James Lee Witt and reorganization
The agency’s string of poor performances was certainly enough to have some
members of Congress calling for radical reform and others demanding its
abolition. In 1993,
the General Accounting Office summed up the conclusions of numerous expert
reports: “The response to Hurricane Andrew raised doubts about
whether fema is
capable of responding to catastrophic disasters.” Though state and
local officials would always be the first to react to the initial stages of
a disaster, the national agency was blamed for the poor response. It would
be more accurate, however, to blame fema for failing to prepare states and localities for the
great demand for food, water, transportation, medical care, and law
enforcement in the initial aftermath and for failing to reduce the
vulnerability of the dense south Florida population.
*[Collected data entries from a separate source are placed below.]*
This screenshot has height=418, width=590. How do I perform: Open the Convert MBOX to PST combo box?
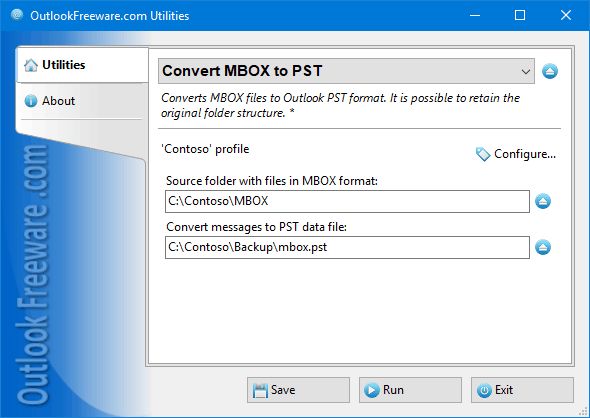[x=346, y=71]
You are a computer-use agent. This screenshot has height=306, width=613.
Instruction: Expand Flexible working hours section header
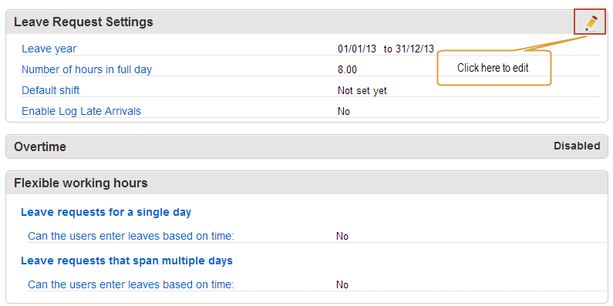(80, 183)
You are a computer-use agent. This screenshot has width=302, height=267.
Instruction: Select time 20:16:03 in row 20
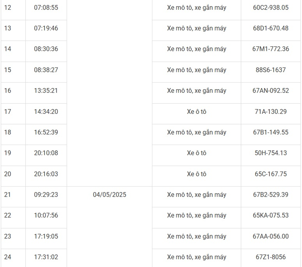click(46, 174)
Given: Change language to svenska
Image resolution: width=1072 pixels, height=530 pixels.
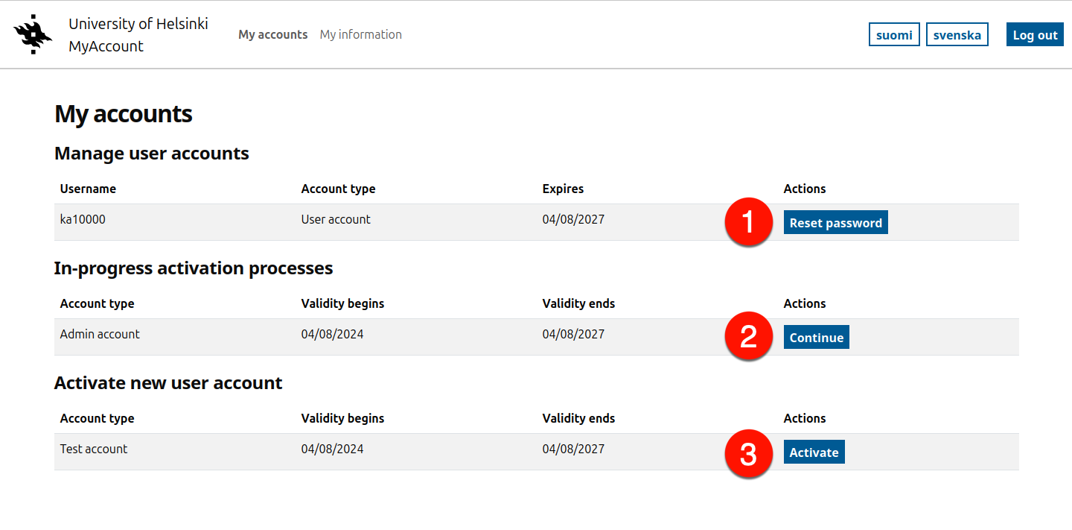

Unlike the emergency management crises of the 1970s that spawned haphazard
changes, Andrew led to a comparatively comprehensive reorganization.
Academics and emergency management professionals suggested a battery of
reforms that were adopted by the agency’s new director, James Lee
Witt, who successfully lobbied Congress and the president for patience and
support. Chief among the changes was the elimination of the agency’s
national security functions, and with it many of the appointed positions
that had made fema
a dumping ground for political appointees with little emergency management
experience. Congress streamlined its oversight accordingly, easing the
agency’s relationship with relevant committees. As Witt trimmed fema’s Cold War
inheritance, he built the foundation for a legacy of his own of hazard
mitigation and crisis management.
Witt was, on the one hand, one of the many
“friends of Bill” who accompanied Clinton from Arkansas to the
White House. While previous fema directors might have struggled for time with the president,
Witt was invited to the White House for movie nights. On the other hand,
Witt was a Southern Democrat with emergency management experience and
extraordinary political skill. He never attended college, but he made a
career as a construction-company entrepreneur and was elected to a county
judgeship at age 34.
Upon taking office, Witt asked Clinton for the
authority to make changes. During his first months on the job, he spoke to
the chairs of the 20 committees that had a stake in fema’s reorganization. He convinced skeptical members of
Congress that fema could
work to their advantage if it provided constituents affected by disaster
with an immediate and effective response for which politicians could
receive credit. Witt followed bold promises with bold actions. He brought
in deputies with experience responding to disasters, and he adopted
the recommendations of two expert reports that counseled a more streamlined
approach to natural disasters.
The “all hazards, all phases” approach was
the intellectual centerpiece of the reorganization. fema was a small organization with
limited resources and an awesome task — preparation for and response
to a range of natural, industrial, and deliberate disasters. “All
hazards” gave priority to programs that could be used for a range of
disasters rather than a single type and thus ensured that resources would
go farther than they had in the past because they could be used year-round.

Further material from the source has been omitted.